A artesã contou que as bonecas que produz são exemplos de identidade, força e garra dos povos indígenas!



Mulheres têm um poder absoluto dentro de si. Com as adversidades, elas aprendem e transformam a própria realidade. O exemplo de superação que a indígena Luakam Anambé nos dá é incrível. Temos muito a aprender com ela!

A artesã de 52 anos viu uma boneca pela primeira vez aos 8 anos, e se apaixonou pelo brinquedo. Aos 7 anos, ela saiu de sua aldeia para morar com uma família de fazendeiros, pois sua mãe não tinha condições de cuidar dos 11 filhos. Infelizmente essa é uma realidade muito comum em nosso país.

Luakam conversou com o site UOL e contou sua trajetória sofrida de vida. Sua infância foi roubada. Sofreu muitos abusos, não podia brincar e, mesmo sendo uma criança, trabalhava como empregada doméstica. Aos 14 anos, teve um casamento arranjado com um homem de 38.

Ela conta que foi uma tortura muito grande, que foi violentada diversas vezes. Separou-se aos 19 anos e levou os dois filhos para Belém (PA), à procura de oportunidades de uma vida melhor.

Na capital paraense, continuou trabalhando como empregada e, ao ver televisão pela primeira vez, no programa de um estilista, apaixonou-se pela profissão de costureira.

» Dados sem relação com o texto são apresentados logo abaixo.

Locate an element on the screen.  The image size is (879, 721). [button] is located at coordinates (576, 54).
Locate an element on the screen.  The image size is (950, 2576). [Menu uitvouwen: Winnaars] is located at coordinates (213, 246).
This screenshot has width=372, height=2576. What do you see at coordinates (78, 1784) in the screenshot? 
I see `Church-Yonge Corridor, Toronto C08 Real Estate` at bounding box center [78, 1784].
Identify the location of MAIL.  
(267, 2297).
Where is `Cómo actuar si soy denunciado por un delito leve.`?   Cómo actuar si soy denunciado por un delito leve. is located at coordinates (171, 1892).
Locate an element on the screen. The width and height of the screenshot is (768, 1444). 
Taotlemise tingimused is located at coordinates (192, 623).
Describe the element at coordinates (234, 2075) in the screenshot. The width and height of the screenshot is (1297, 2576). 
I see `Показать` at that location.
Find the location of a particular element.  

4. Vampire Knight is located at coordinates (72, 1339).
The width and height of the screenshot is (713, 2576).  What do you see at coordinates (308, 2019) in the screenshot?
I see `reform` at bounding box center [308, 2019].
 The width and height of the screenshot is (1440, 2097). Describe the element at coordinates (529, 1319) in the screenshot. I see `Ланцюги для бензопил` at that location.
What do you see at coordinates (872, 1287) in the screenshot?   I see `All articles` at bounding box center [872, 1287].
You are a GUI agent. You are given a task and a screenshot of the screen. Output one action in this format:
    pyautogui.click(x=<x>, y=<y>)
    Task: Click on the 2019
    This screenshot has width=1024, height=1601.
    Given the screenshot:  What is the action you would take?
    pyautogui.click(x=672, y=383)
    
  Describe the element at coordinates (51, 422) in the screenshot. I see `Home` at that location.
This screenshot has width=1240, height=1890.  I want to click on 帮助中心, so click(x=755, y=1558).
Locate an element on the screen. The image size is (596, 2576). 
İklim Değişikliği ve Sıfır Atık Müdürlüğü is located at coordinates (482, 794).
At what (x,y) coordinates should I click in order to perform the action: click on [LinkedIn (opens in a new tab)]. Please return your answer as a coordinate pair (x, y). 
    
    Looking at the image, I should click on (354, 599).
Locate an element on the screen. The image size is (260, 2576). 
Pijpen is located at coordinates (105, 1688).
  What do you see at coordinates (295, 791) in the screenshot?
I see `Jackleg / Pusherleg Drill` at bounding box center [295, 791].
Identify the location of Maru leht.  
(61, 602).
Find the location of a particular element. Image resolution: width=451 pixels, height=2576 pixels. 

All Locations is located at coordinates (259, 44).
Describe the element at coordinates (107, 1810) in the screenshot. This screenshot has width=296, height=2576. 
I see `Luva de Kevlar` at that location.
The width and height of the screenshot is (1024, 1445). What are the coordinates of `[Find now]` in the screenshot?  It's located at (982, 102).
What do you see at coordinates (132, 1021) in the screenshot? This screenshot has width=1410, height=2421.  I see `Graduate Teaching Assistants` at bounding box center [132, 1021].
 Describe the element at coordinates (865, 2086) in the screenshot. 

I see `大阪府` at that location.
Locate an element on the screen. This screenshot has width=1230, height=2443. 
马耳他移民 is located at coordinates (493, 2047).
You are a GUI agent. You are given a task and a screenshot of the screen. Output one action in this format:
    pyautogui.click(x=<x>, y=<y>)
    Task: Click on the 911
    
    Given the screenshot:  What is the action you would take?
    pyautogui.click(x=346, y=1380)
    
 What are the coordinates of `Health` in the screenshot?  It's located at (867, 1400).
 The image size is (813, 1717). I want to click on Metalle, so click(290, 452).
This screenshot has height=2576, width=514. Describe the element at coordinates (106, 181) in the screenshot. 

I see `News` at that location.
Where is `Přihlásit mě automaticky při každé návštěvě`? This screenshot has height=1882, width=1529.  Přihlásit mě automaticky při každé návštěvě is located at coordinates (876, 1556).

Direitos autorais: reprodução Instagram/@luakam_anambe

Para sustentar os filhos, fazia pães e bolos, mas a renda mal dava para comer. Ela queria se especializar na área de costura, mas não tinha verba para comprar os equipamentos necessários. Ela comprava tecido e costurava à mão a roupa dos filhos.

Luakam conta que conseguiu emprestada uma máquina de costura e aprendeu sozinha a operá-la. Depois foi trabalhar num pequeno ateliê e conseguiu comprar duas máquinas usadas para produzir as encomendas. O início de seu sonho começava ali!


Decidiu ir para o Rio de Janeiro, onde conseguiria trabalhar em uma grande confecção. Inicialmente ficaria hospedada na casa de uma amiga de infância, mas ao chegar, conheceu o preconceito. A pessoa em questão disse que ela teria de ir à igreja e dormir sob lona, do lado de fora de sua casa.

Relatou que foi um período muito difícil, pois as pessoas não aceitavam as suas características indígenas. Apesar da discriminação, ela contou que conseguiu um teste para trabalhar em uma confecção de biquínis. Seu talento fez com que despontasse, e começou a trabalhar para marcas grandes.

Direitos autorais: reprodução Instagram/@luakam_anambe

Criou sua própria marca, a Artes Papaxibé, de roupas e bolsas com tendências indígenas. Mas ainda faltava algo. Aquele sonho da boneca não havia ficado somente no passado. Foi então que ela colocou na cabeça que faria a boneca que sempre quis, mas que lhe foi negada pela patroa. Naquele dia, aos 8 anos, Luakam prometeu a si mesma que um dia faria uma boneca. A confecção iniciou-se 40 anos depois que viu o brinquedo pela primeira vez, e o sucesso foi avassalador.

Mesmo em tempos de pandemia, as encomendas aumentaram e o trabalho cresceu tanto, que ela teve de contratar mais cinco costureiras para ajudar na produção. Todas são indígenas e vieram da mesma região que Luakam. À confecção de bonecas, ela deu o nome de Anaty, que significa menina, em tupi-guarani. Também é o nome de sua neta.

A artesã relata que as bonecas são um grito de força contra o preconceito. É uma superação, oportunidade de inclusão, pois seu povo é dono da terra e nunca foi representado da maneira correta.

Direitos autorais: reprodução Instagram/@luakam_anambe

Finalizou dizendo que tem muito orgulho de ser indígena e ter chegado ao posto de empresária. Que seu exemplo perdure por muitos anos, pois com toda certeza é uma mulher inspiradora!